Sur les conclusions à fin d’injonction :
Les motifs du présent arrêt impliquent nécessairement que le préfet des Yvelines délivre à M. B… un titre de séjour portant la mention « vie privée et familiale », dans le délai de trois mois à compter de la mise à disposition du présent arrêt. Il n’y a pas lieu, dans les circonstances de l’espèce, d’assortir cette injonction d’une astreinte.
Sur les frais de justice :
M. B… a obtenu le bénéfice de l’aide juridictionnelle totale. Par suite, son avocate peut se prévaloir des dispositions des articles L. 761-1 du code de justice administrative et 37 de la loi du 10 juillet 1991. Il y a lieu, dans les circonstances de l’espèce, et sous réserve que Me Février, avocate de M. B…, renonce à percevoir la somme correspondant à la part contributive de l’Etat, de mettre à la charge de l’Etat le versement à Me Février de la somme de 1 500 euros.
DÉCIDE :
Article 1er : Il n’y a plus lieu de statuer sur la demande d’aide juridictionnelle provisoire présentée par M. B….
Article 2 : Le jugement n° 2403022 du tribunal administratif de Versailles du 12 juillet 2024 et l’arrêté du préfet des Yvelines du 14 mars 2024 sont annulés.
Article 3 : Il est enjoint au préfet des Yvelines de délivrer à M. B… un titre de séjour portant la mention « vie privée et familiale », dans le délai de trois mois à compter de la mise à disposition du présent arrêt.
Article 4 : L’Etat versera à Me Février, avocate de M. B…, une somme de 1 500 euros en application des dispositions des articles L. 761-1 du code de justice administrative et 37 de la loi du 10 juillet 1991 relative à l’aide juridique, sous réserve que celle-ci renonce à percevoir la somme correspondant à la part contributive de l’Etat à l’aide juridictionnelle.
Article 5 : Le surplus des conclusions de la requête est rejeté.
Article 6 : Le présent arrêt sera notifié à M. C… B…, à Me Février son avocate et au ministre de l’intérieur.

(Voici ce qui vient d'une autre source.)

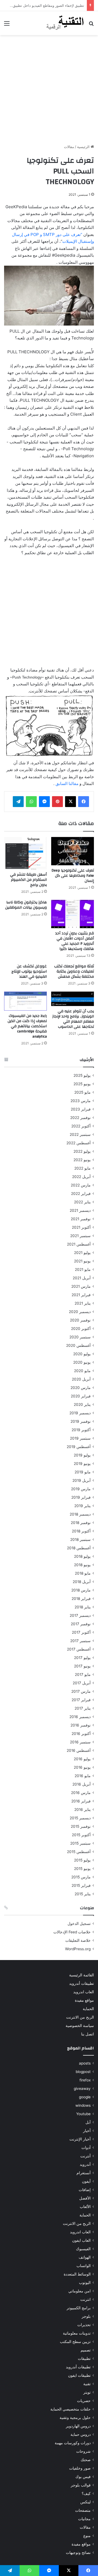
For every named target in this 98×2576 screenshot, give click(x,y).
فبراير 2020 (81, 1396)
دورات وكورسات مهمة (73, 2443)
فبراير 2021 (81, 1295)
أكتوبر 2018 (81, 1531)
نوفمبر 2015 (81, 1826)
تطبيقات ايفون (79, 2375)
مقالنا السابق (67, 783)
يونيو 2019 (82, 1463)
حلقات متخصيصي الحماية (70, 2409)
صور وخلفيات (80, 2468)
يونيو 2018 (82, 1565)
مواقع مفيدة (84, 2000)
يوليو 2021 (82, 1252)
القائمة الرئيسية (81, 1975)
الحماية (88, 2009)
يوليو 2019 (82, 1455)
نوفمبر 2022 (80, 1117)
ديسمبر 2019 (80, 1413)
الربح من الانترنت (80, 2017)
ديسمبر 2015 (80, 1818)
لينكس (85, 2502)
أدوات (86, 2147)
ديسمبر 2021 (80, 1210)
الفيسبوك (83, 2249)
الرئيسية (84, 147)
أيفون (86, 2181)
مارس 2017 (81, 1691)
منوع (87, 2536)
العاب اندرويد (83, 1992)
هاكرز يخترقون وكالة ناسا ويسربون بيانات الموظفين (26, 905)
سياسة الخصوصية (80, 2025)
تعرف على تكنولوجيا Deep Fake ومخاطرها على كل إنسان (72, 875)
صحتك (86, 2460)
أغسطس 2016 (79, 1750)
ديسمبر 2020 (80, 1312)
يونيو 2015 (82, 1868)
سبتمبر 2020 (80, 1337)
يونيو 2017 (82, 1666)
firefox (85, 2080)
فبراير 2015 (81, 1885)
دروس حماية (81, 2434)
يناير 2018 (83, 1607)
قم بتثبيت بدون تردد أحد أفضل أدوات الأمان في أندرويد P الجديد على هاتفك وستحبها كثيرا (74, 941)
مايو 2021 (83, 1269)
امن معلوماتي (79, 2291)
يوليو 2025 (82, 1075)
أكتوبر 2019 (81, 1430)
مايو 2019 (83, 1472)
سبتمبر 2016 (80, 1742)
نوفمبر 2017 (81, 1624)
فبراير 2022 (81, 1193)
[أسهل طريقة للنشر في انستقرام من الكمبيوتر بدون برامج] (25, 853)
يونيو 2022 (82, 1160)
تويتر (87, 2392)
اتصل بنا (87, 2034)
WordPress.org (78, 1949)
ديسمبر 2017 (80, 1615)
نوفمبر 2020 (80, 1320)
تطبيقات (84, 2358)
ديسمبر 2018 (80, 1514)
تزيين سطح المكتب (75, 2341)
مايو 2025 (82, 1092)
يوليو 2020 (82, 1354)
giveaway (82, 2088)
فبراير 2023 (81, 1109)
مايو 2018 (83, 1573)
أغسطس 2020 (78, 1345)
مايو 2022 (82, 1168)
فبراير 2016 (81, 1801)
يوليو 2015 (82, 1860)
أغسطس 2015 (79, 1852)
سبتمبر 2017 (80, 1641)
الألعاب (85, 2206)
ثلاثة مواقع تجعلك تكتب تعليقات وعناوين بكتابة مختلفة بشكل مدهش (74, 971)
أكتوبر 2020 (81, 1328)
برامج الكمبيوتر (79, 2308)
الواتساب (83, 2266)
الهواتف (85, 2257)
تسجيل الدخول (79, 1923)
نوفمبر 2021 (81, 1219)
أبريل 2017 (82, 1683)
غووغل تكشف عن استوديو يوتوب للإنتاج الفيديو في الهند (29, 971)
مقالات (69, 147)
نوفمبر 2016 (81, 1725)
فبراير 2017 (81, 1700)
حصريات (84, 2401)
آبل (88, 2122)
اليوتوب (85, 2282)
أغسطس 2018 (79, 1548)
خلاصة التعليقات (78, 1940)
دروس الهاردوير (78, 2426)
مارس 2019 (81, 1489)
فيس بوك (83, 2476)
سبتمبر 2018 (80, 1539)
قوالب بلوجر (81, 2485)
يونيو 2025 (82, 1084)
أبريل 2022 (81, 1176)
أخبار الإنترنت (80, 2139)
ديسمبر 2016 (80, 1717)
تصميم (86, 2350)
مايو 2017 (83, 1674)
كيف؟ (86, 2493)
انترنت (85, 2299)
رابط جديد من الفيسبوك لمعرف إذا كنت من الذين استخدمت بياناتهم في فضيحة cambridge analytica (27, 1026)
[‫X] (70, 801)
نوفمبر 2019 (81, 1421)
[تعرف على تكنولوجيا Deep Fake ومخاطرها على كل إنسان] (72, 851)
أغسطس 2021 (79, 1244)
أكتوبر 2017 (81, 1632)
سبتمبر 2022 (80, 1134)
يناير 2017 (83, 1708)
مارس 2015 (81, 1877)
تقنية (87, 2384)
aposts (85, 2063)
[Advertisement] (49, 90)
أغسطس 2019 (79, 1447)
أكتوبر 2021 (81, 1227)
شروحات (83, 2451)
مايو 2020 (82, 1371)
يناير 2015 (83, 1894)
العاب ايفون (81, 2240)
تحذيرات (84, 2325)
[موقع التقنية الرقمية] (65, 23)
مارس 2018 (81, 1590)
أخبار (87, 2131)
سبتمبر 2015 (80, 1843)
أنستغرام (83, 2173)
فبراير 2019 (81, 1497)
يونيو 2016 (82, 1767)
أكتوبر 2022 (81, 1126)
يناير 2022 (82, 1202)
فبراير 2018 (81, 1598)
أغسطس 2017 (79, 1649)
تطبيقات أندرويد (81, 1983)
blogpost (83, 2071)
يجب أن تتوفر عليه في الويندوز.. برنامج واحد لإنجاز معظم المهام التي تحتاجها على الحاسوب (73, 1019)
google (85, 2097)
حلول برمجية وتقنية (75, 2417)
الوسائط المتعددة (77, 2274)
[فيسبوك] (83, 801)
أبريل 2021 (82, 1278)
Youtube (83, 2114)
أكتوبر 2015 (81, 1835)
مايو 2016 (83, 1776)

Copie en sera adressée au préfet des Yvelines.
Délibéré après l’audience du 16 avril 2026 à laquelle siégeaient :
- M. A…, premier vice-président, président de chambre,
- Mme Mornet, présidente assesseure,
- M. Cozic, premier conseiller.
Rendu public par mise à disposition au greffe le 20 avril 2026.
Le rapporteur,
H. CozicLe président,
B. A…
La greffière,
I. Szymanski
La République mande et ordonne au ministre de l’intérieur en ce qui le concerne ou à tous commissaires de justice à ce requis en ce qui concerne les voies de droit commun contre les parties privées, de pourvoir à l’exécution de la présente décision.